Dilma está no topo de gastos da União com ex-presidentes em 2019

De acordo com dados da Presidência da República, até outubro foram repassados R$ 4 milhões aos staffs dos ex-líderes brasileiros

Rafaela Felicciano/MetrópolesRafaela Felicciano/Metrópoles

atualizado 05/12/2019 18:20

No Brasil, cada ex-presidente da República tem direito a carro oficial e uma equipe de oito servidores, entre motoristas, seguranças e assessores, com salários e custos de viagens pagos pela União. Atualmente, todos os ex-líderes fazem uso dos benefícios descritos na Lei nº 7.474/1986 e ajustados pelo Decreto nº 6.381/2008. Neste ano, as estruturas deles custaram, ao total, R$ 3.925.623,92 aos cofres públicos.

Os dados foram disponibilizados via Lei de Acesso à Informação (LAI) pela Presidência da República e divulgados pela agência Fiquem Sabendo. Na lista, estão José Sarney (MDB), Fernando Collor (PTC), Fernando Henrique Cardoso (PSDB), Luiz Inácio Lula da Silva (PT), Dilma Rousseff (PT) e Michel Temer (MDB).

A estrutura campeã de gastos em 2019 foi a de Dilma, que demandou até outubro um total de R$ 1.077.589,41. Esse valor inclui despesas com os salários da equipe (R$ 573.806,89), diárias e passagens dos servidores (R$ 488.208,14), manutenção e seguro do veículo oficial (R$ 1.585,47) e cartão corporativo (R$ 13.988,91).

As equipes dos ex-presidentes podem ter até oito cargos em comissão de direção e assessoramento superiores (DAS). São dois DAS 102.5 (R$ 13.623,69), dois DAS 102.4 (R$ 10.373,30), dois DAS 102.2 (R$ 3.440,75) e dois DAS 102.1 (R$ 2.701,46). Entre os beneficiários, só Temer não completou todos os cargos e conta com sete assessores.
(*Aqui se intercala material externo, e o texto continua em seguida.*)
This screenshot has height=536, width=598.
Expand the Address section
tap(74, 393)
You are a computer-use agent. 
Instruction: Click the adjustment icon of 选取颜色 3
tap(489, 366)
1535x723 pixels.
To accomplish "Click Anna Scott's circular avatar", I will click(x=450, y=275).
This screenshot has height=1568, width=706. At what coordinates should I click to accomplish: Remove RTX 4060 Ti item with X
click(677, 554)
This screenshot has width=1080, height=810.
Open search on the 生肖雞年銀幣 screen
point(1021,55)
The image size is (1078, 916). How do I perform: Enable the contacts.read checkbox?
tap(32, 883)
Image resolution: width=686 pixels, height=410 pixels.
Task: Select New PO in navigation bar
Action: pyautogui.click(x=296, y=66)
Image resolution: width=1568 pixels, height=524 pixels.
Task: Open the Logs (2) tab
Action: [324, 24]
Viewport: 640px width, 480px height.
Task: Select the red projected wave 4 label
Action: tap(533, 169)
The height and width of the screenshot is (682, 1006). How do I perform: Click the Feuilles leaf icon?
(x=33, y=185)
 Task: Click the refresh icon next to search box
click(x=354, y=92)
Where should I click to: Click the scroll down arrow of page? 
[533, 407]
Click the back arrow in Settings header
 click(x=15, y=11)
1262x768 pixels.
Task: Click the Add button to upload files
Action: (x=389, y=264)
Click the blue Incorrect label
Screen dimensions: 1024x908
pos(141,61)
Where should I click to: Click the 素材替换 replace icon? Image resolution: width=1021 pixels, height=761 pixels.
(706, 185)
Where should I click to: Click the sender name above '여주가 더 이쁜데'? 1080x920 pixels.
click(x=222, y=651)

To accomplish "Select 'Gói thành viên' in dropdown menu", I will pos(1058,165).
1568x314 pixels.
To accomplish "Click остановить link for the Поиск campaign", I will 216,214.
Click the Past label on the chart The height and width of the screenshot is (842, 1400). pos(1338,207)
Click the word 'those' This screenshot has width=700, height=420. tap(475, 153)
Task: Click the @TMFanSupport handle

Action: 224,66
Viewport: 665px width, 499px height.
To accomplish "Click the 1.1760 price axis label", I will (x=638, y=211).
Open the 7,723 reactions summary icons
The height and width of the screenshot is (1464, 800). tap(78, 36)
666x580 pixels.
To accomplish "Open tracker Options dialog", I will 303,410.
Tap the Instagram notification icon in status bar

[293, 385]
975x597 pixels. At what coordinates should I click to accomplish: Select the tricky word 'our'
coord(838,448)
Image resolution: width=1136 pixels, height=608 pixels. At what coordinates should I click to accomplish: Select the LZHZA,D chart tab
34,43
Aliás, o antecessor de Jair Bolsonaro (sem partido) teve o maior gasto com cartão corporativo (R$ 14.005,48) neste ano. Além do staff de Temer, apenas os grupos de FHC (R$ 5.871,23) e Dilma (R$ 13.988,91) utilizaram o polêmico dispositivo.

Quando o assunto é o custo do automóvel oficial, Fernando Collor é o recordista do ano. A equipe do senador de Alagoas utilizou R$ 28.473,42 das despesas disponíveis para combustível, manutenção e seguro. A do Sarney aparece em segundo, com R$  23.785,19. As outras assessorias surgem com valores menores: Temer ( R$ 1.861,36), Dilma (R$ 1.585,47), Lula (R$ 851,85) e FHC (R$ 445,14).

Viagens

Depois dos salários pagos aos servidores, as cifras que mais chamam atenção são as das viagens realizadas pela equipe dos ex-presidentes. Depois dos assessores de Dilma, os de Collor foram os que mais gastaram com diárias e passagens de janeiro a setembro de 2019: R$ 178.769,42. Seguem na lista: FHC (R$ 28.858,23), Sarney (R$ 23.366,68), Lula (R$ 19.160,43) e Temer (R$ 16.130,60).

Os valores, no entanto, são menores do que as despesas realizadas no ano passado. Em média, cada equipe gastou R$ 20,3 mil por mês, em 2018, com as viagens a serviço dos ex-presidentes. Já em 2019, que conta com um staff a mais, a média está em R$ 13,9 mil. O recorde de gastos aconteceu em 2017, quando os grupos de assessores dos então cinco ex-líderes tiveram uma média de gasto de R$ 23,7 mil, mensalmente,.